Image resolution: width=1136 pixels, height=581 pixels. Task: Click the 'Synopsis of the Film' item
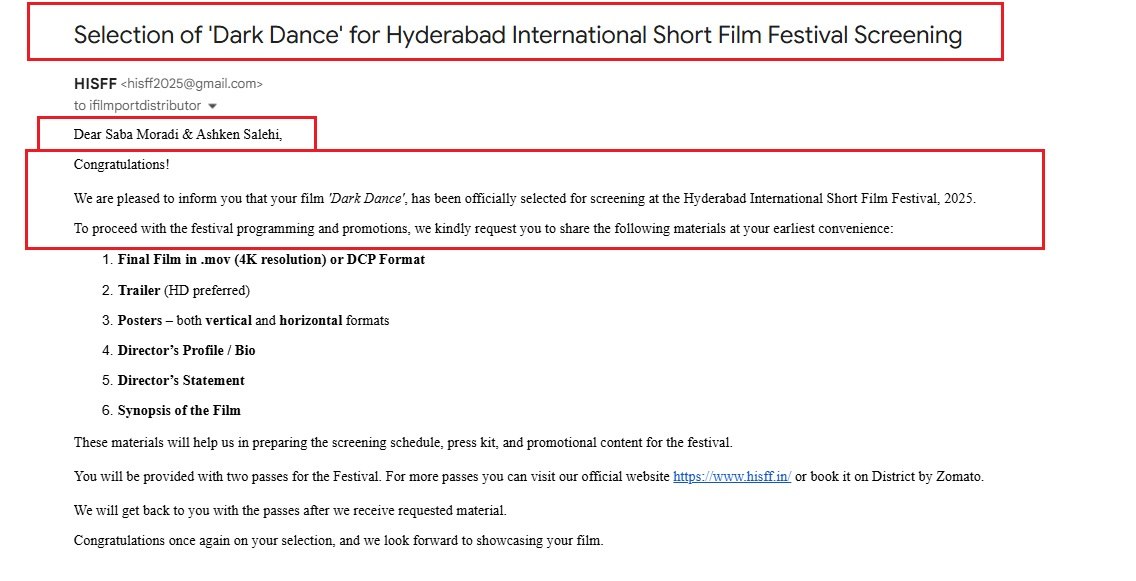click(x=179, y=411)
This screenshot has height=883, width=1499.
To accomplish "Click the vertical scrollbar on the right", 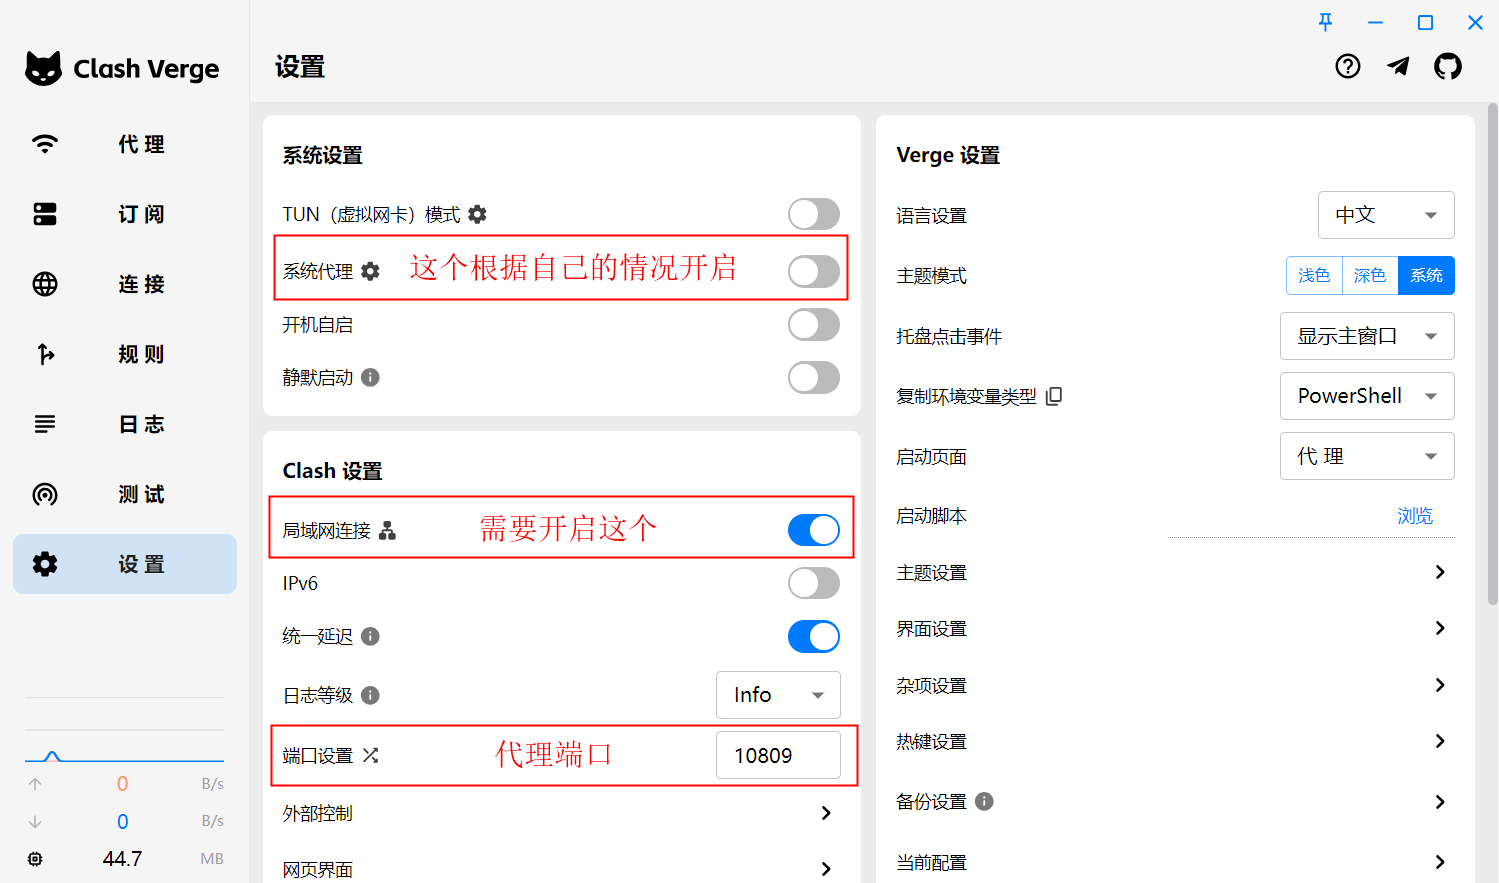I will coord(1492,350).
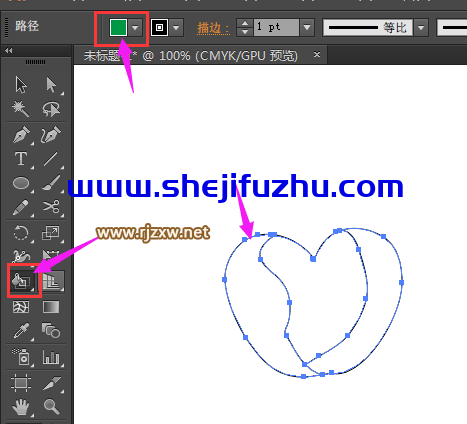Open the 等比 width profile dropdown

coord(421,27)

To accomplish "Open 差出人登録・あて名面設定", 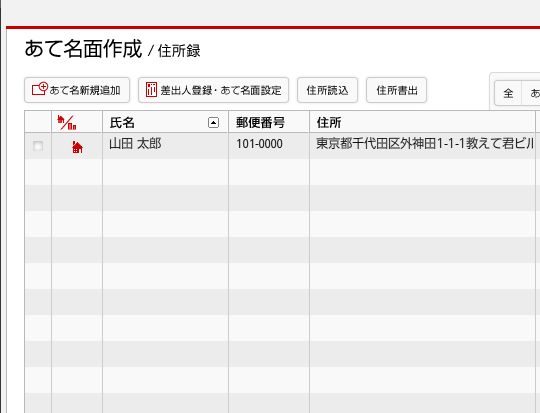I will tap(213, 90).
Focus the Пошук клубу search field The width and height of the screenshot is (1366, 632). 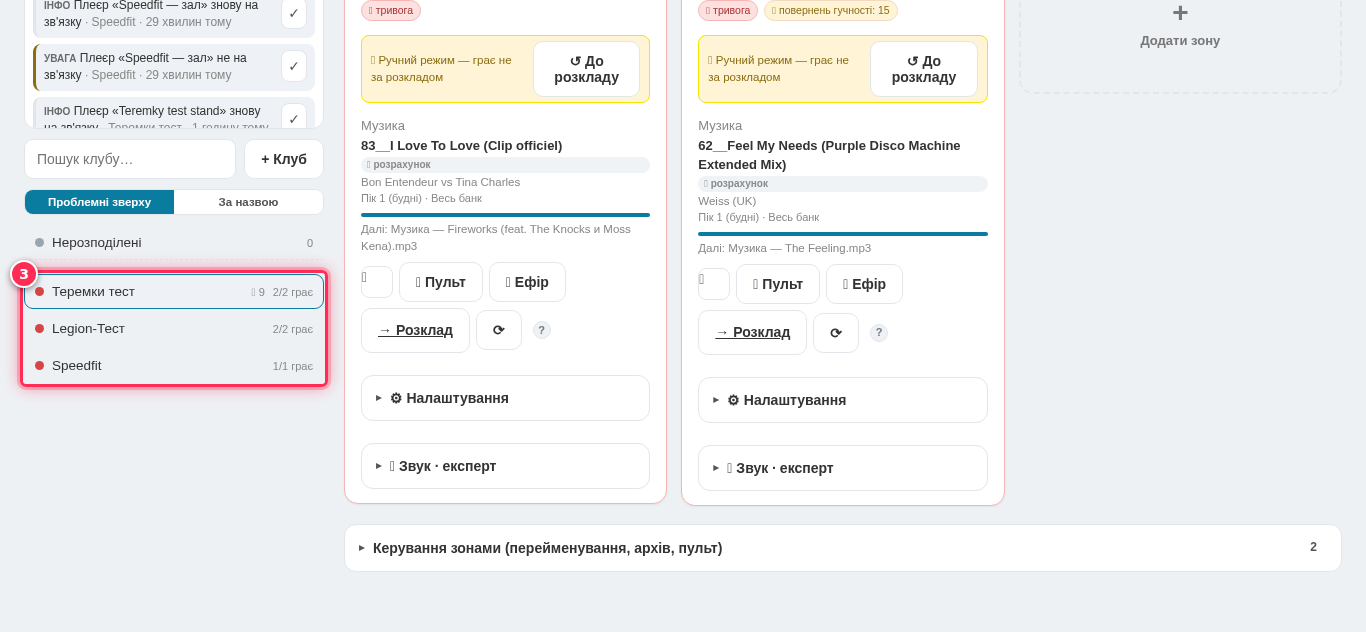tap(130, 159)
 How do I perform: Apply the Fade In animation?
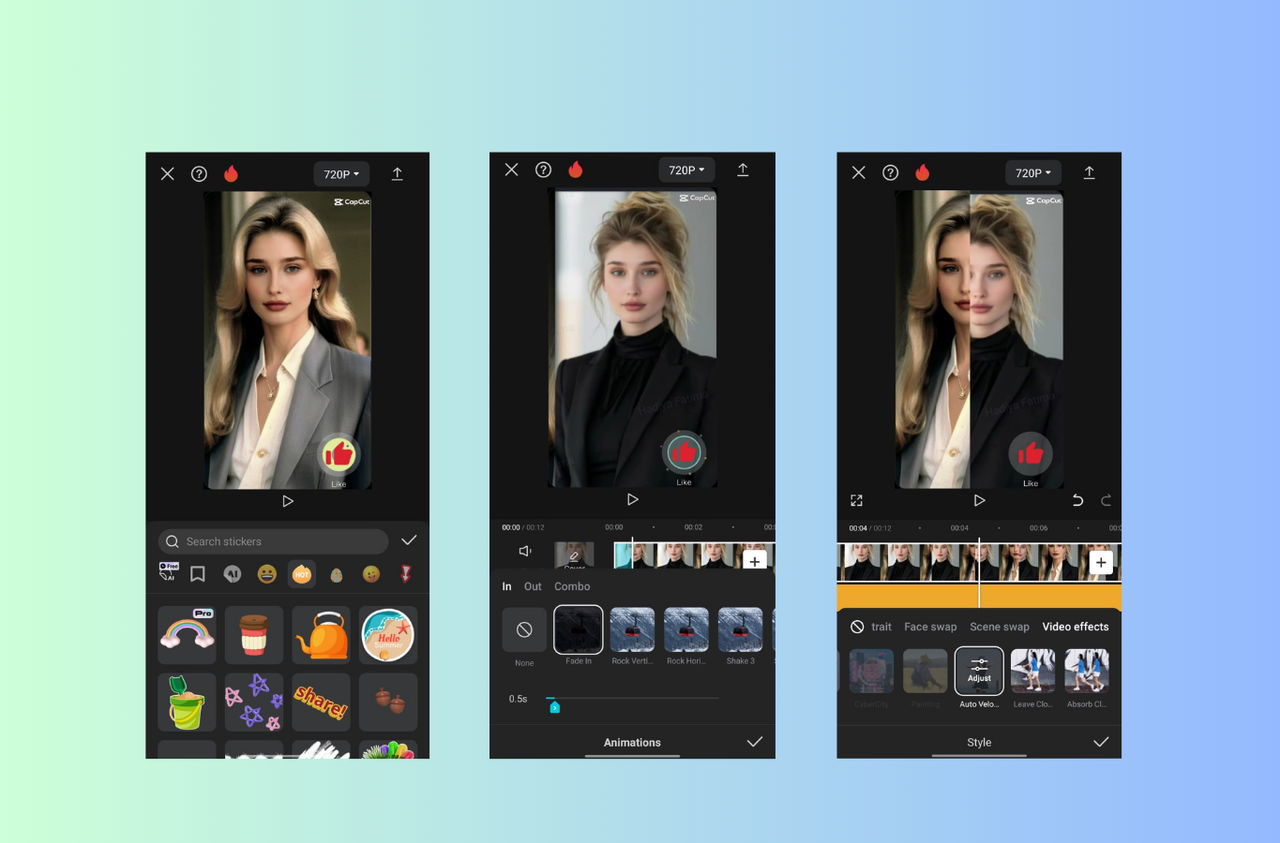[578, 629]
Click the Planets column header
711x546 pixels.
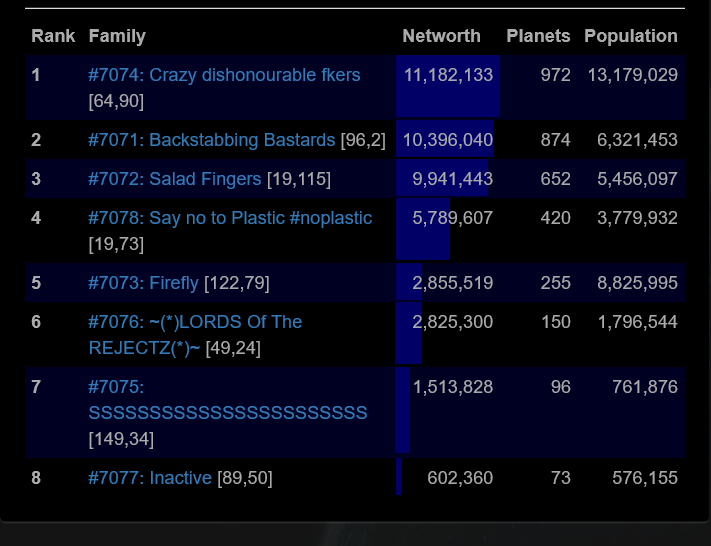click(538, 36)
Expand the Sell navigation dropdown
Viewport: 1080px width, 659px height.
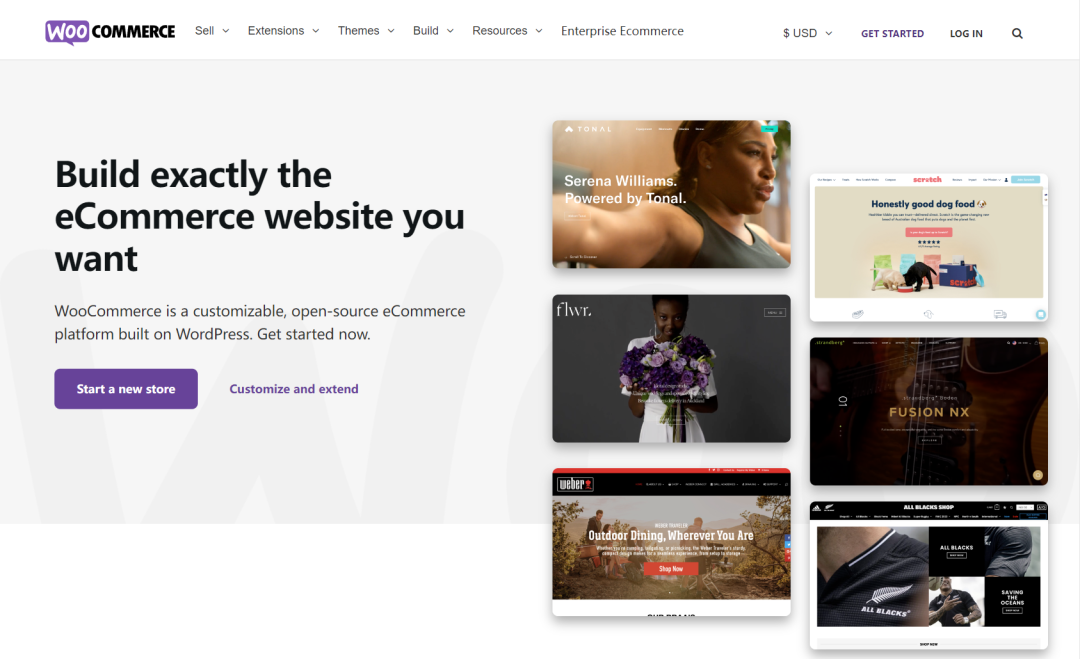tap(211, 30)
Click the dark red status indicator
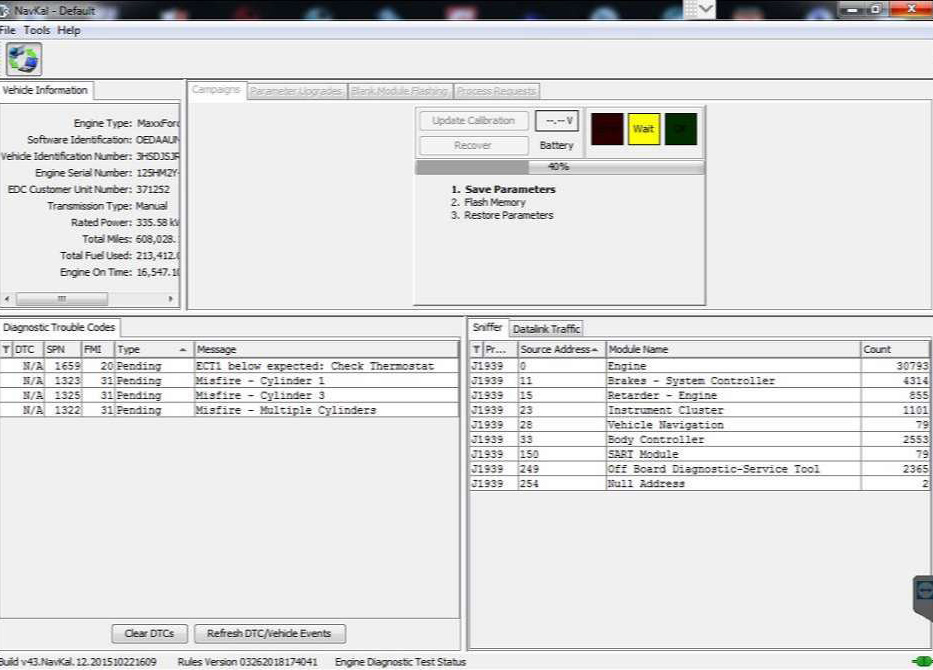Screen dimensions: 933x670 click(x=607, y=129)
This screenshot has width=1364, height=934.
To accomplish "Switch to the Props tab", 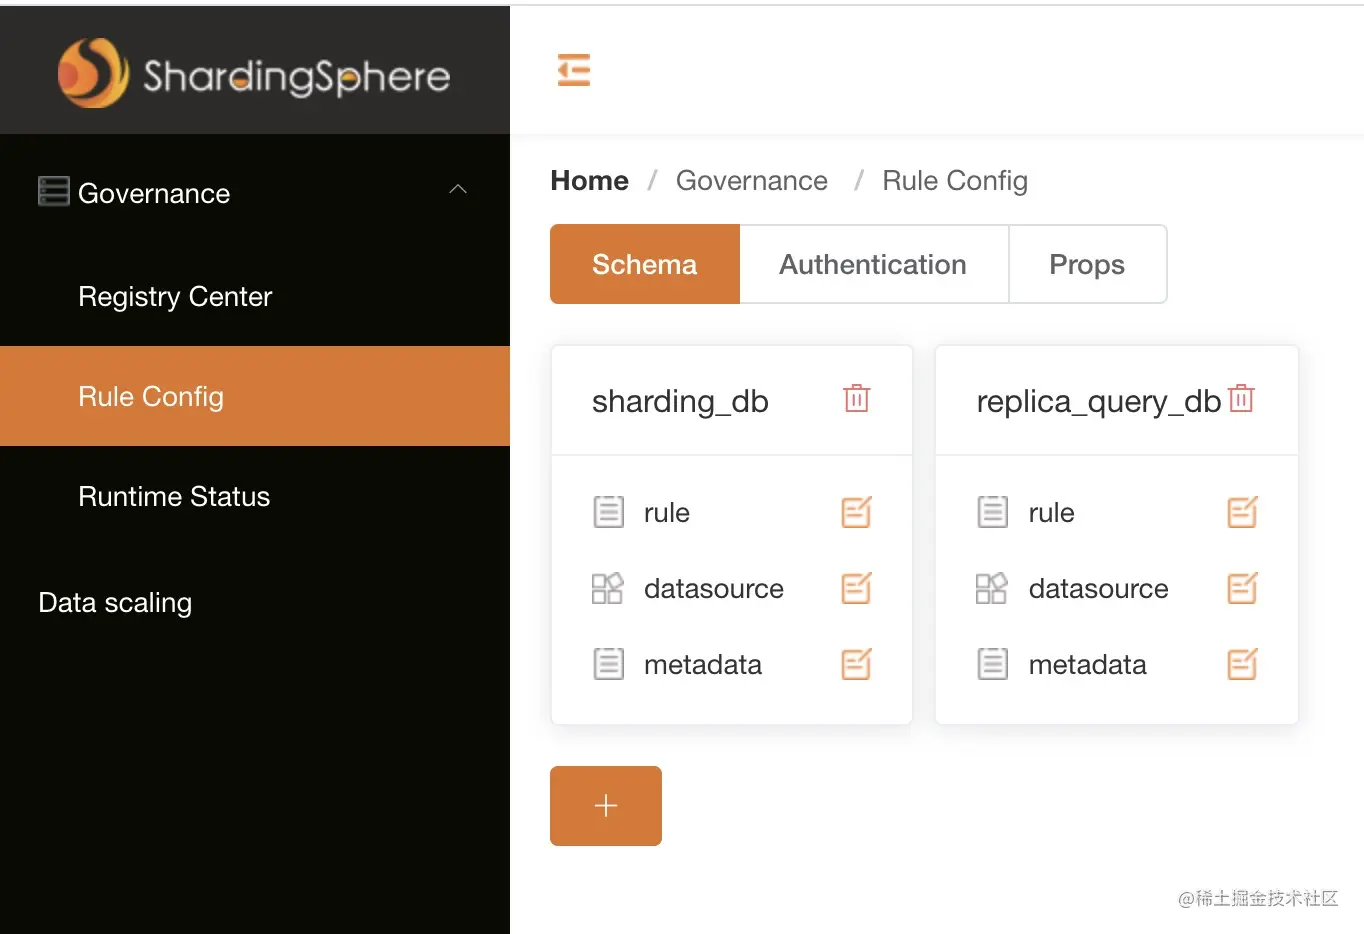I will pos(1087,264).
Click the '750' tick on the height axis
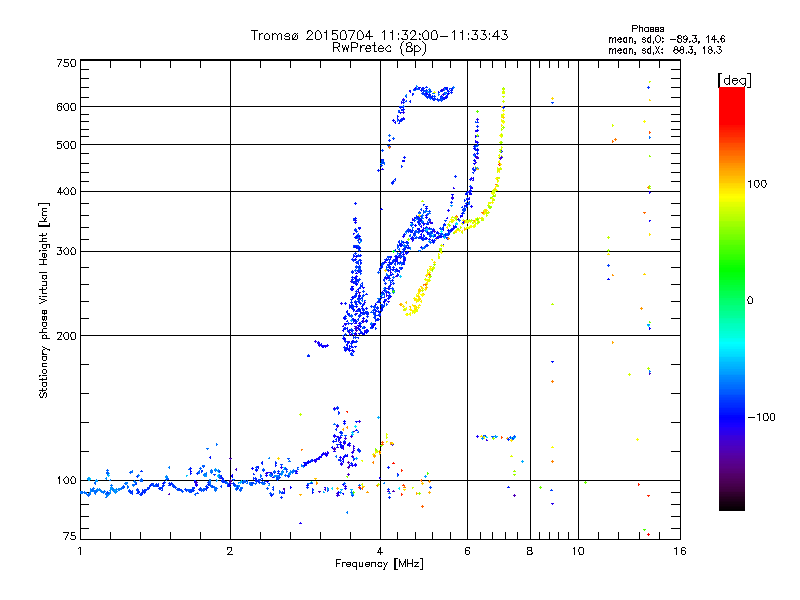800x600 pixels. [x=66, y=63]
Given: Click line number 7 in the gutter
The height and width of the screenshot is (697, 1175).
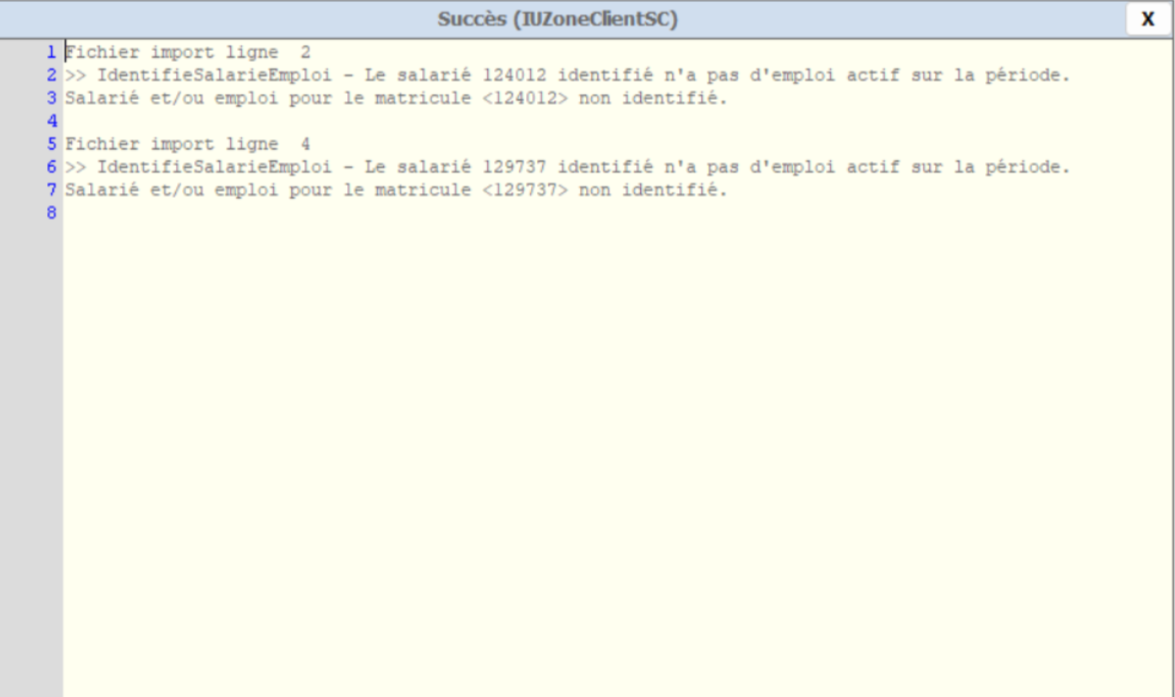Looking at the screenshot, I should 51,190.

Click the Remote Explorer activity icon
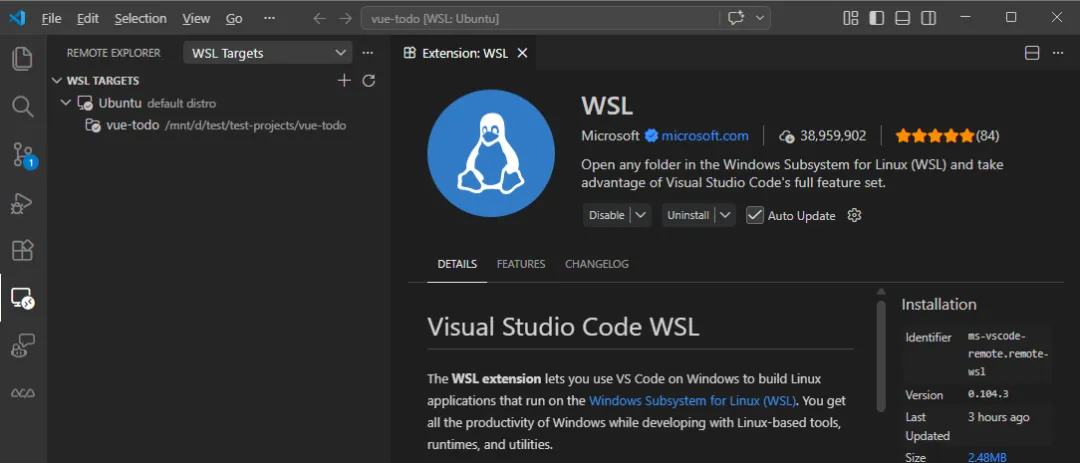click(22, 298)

==============================

Check each line above for "This" and state how many match, answering with only the number.

2